Why this may be helpful for you
This is about why you need boring productivity techniques when you want to be spontaneous creative. Here, I want to give solid advice about what techniques you might try, because they are working for me. This is part of a series of articles which will run as long as I still have something to offer. I hope you give this train of though a try and it would be awesome to hear/read from you about this. If you’re in the mood for a bit more introduction, check the first article of the series. This third article is about getting inevitable stuff done and about how to avoid spending too much time on the wrong things.
Tip #3: Use Pomodoro to Timebox Tasks
Sometimes I use the Pomodoro technique to timebox tasks. To be more precise, I use only a small part of Pomodoro. The full technique has a lot more to offer but for my recreational music making I decided to tread lightly and just use this tip of the iceberg:
- Decide on a task you want to work on in a focused and intensive way
- Wind up a timer to 25 minutes (called “1 pomodoro”)
- Work on that task
- If interrupted by someone, inform what you’re doing, promise to call back, make a note and carry on (called an “external interruption”) –> Stay on task!
- If interrupted by yourself (called an “internal interruption”, like stand up and get something to eat or drink or to look up something on the Internet this minute etc.) make a note and carry on –> Stay on task!
- When the timer rings, stand up at once and take a break (3-5 Minutes). Ideally do something completely different. No “just another minute to finish that”, but take that break at once.
- Not finished with that task and another 30 minutes available? Start the next pomodoro
Sounds more like hard work and nothing like creativity? More appropriate for day jobs and not for recreational/fun stuff, right? You’re right. Therefore I use that for two types of tasks:
- Boring stuff which has to be done
Like cleaning up the library or those download directory with 30 Gigs of downloaded free plugin. Maybe learn something boring which may be useful in the future like practicing scales or learning Ableton Live hot keys.
Every time you feel the dread of the big elephant you have to eat, Pomodoro may be your tool of choice to manage that slice by slice = one pomodore at a time.
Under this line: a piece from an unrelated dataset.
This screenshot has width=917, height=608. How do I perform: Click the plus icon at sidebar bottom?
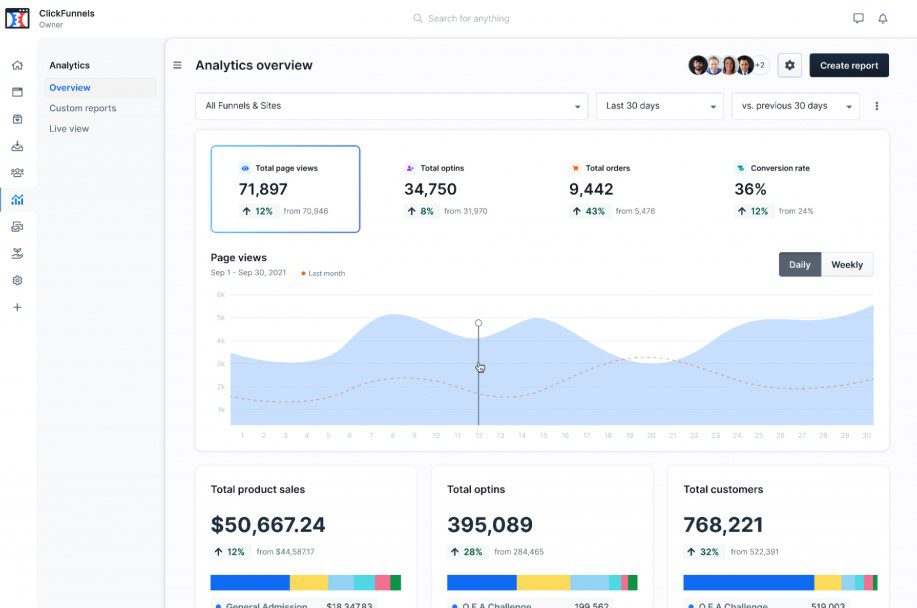pos(16,307)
Often you feel better when you started to work on that pile of work and one Pomodoro may be enough to make you feel good about it. Maybe afterwards you have the energy to go on and make the next one. Either way, it’s cool and helpful.
You know these tasks: Finding the perfect values for your kick drum compressor, finding the perfect kick drum in the first place, browsing synth presets, checking out new tools, watching tutorials on youtube, surfing the web for free VST plugins or free samples or free Ableton live packs etc.
Maybe your main task is to make music. Bad news: This is not making music, this is preparing to maybe making music sometime in the future. So, it may be a good advice to limit your time doing it. It may be that you’re totally happy with finding the perfect preset when you come out of your studio after 8 hours. If that is the case, I’m all for it and please keep at it. But, if you look at the time and think “I wanted to make progress with that song and all I did was fiddling with my tools” than Pomodoro may help you. Give yourself a number of pomodoros up front and a task (“1 pomodoro to find the best kick drum”) and when the time is over you have the best kick drum and you can move on.
You may use a real (hardware) timer to use this technique, you may use one of the many tools out there to use a software timer, just pick your choice. What I’m trying to do here is to keep those boring / challenging / uncreative task in their own space and in limited time to free up the other time for flow / creativity.
Another point of view is this: Creativity is about energy. Yes, we all want to be highly productive and full of ideas. We have times when we are just that and we have times when we don’t. For those times, you may say “I’m tired, but I can do one pomodoro to clean up my library”. You have a clear mission, you have a clear timeframe. In the end, this will feel like success, like a small step on your way to creating something. Small maybe, but a useful step nevertheless, mission accomplished.
Well, I could overanalyse this topic all day, but I will stop here and hope that you will check it out. It would be awesome to hear from you about your experience with time boxing in general or Pomodoro in particular.